The New Madrid Federation denies this, and it should have known. In general, the claim that the Spanish section of an international society such as the Alliance could dissolve itself without first consulting the other national sections is patently absurd.

Immediately after this the Alliance attempted a coup d'état. Realising that it would not be able to secure itself an artificial majority at the Hague Congress by means of the same manoeuvres employed at Basle and La Chaux-de-Fonds, the Alliance took advantage of the Conference held at Rimini by the self-styled Italian Federation in order to make a public announcement of the split. The Conference delegates passed a unanimous resolution (see appendix No. 12). Thus the Congress of the Alliance stood in opposition to that of the International. However, it was soon realised that this plan had no chance of success.
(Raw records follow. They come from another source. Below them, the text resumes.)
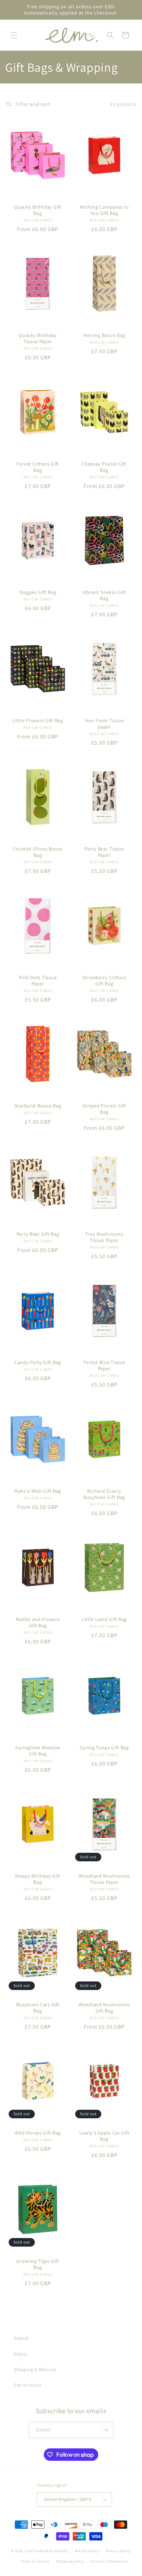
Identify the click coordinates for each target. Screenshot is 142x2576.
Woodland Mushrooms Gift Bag (104, 2007)
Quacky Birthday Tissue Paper (38, 338)
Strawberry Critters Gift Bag (104, 980)
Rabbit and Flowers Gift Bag (38, 1622)
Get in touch (27, 2385)
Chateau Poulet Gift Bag (104, 467)
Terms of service (34, 2561)
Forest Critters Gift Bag (38, 467)
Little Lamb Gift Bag (104, 1619)
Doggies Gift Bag (38, 592)
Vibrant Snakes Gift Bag (104, 595)
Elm (28, 2550)
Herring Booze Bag (104, 335)
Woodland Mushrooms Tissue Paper (104, 1879)
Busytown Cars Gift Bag (38, 2007)
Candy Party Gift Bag (37, 1363)
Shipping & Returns (35, 2369)
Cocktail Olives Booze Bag (37, 852)
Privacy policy (118, 2550)
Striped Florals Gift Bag (104, 1109)
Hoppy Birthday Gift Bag (38, 1879)
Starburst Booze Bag (37, 1106)
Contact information (109, 2561)
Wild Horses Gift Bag (38, 2133)
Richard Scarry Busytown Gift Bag (104, 1494)
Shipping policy (70, 2561)
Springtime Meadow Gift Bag (37, 1750)
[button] (13, 35)
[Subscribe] (105, 2430)
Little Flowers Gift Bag (37, 720)
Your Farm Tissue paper (104, 723)
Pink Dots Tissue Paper (38, 980)
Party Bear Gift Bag (38, 1234)
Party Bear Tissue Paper (104, 852)
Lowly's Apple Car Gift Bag (104, 2136)
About (21, 2354)
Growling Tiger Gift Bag (37, 2264)
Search (21, 2338)
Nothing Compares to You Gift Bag (104, 210)
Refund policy (87, 2550)
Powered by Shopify (50, 2550)
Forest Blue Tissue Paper (104, 1366)
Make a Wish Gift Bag (37, 1491)
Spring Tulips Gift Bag (104, 1747)
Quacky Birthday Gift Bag (37, 210)
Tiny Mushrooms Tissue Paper (104, 1237)
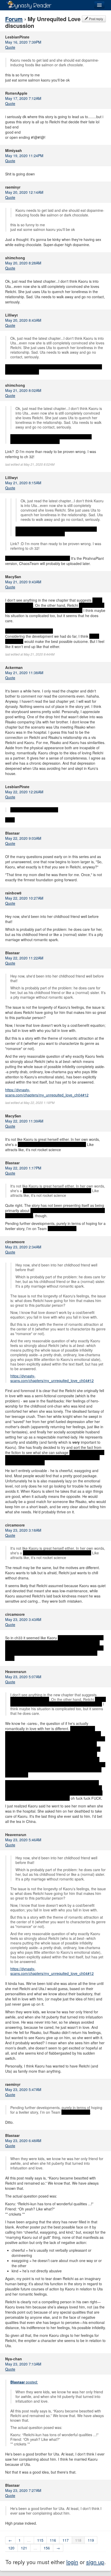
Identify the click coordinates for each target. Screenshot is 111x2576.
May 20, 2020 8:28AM (23, 262)
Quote (10, 47)
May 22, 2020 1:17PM (23, 1167)
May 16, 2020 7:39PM (23, 42)
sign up (95, 2562)
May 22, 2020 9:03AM (23, 838)
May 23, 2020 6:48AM (23, 2140)
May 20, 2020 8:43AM (23, 320)
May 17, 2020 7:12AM (23, 98)
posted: (24, 2382)
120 (11, 2547)
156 (47, 2547)
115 (40, 2540)
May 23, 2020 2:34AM (23, 1246)
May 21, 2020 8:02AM (23, 390)
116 (53, 2540)
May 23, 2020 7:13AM (23, 2364)
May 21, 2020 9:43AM (23, 581)
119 (91, 2540)
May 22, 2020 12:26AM (24, 791)
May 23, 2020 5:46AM (23, 1839)
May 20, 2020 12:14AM (24, 192)
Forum (14, 19)
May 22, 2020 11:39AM (24, 1121)
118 (78, 2540)
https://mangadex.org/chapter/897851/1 (37, 558)
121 (24, 2547)
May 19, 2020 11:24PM (24, 155)
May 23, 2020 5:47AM (23, 2089)
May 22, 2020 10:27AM (24, 898)
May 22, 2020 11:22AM (24, 957)
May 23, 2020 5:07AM (23, 1676)
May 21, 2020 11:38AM (24, 672)
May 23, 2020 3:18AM (23, 1530)
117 (65, 2540)
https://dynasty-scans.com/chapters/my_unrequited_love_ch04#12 (47, 1092)
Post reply (95, 19)
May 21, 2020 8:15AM (23, 482)
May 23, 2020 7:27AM (23, 2490)
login (72, 2562)
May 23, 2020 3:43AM (23, 1619)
It was abandoned, and the decision was taken to go to The Hague, with the very same Italian sections, of which only one out of twenty-one belongs to our Association, having the audacity to send their delegates to the Hague Congress which they had already rejected.

Considering:

1) That the Alliance (the main organ of which is the Central Committee of the Jura Federation), founded and led by M. Bakunin, is a society hostile to the International, insofar as it aims at dominating or disorganising the latter;

2) That as a consequence of the foregoing the International and the Alliance are incompatible.

The Congress resolves:

1) That M. Bakunin and all the present members of the Alliance of Socialist Democracy be expelled from the International Working Men's Association and be granted re-admission to it only after a public renunciation of all connections with this secret society;

2) That the Jura Federation be expelled as such from the International.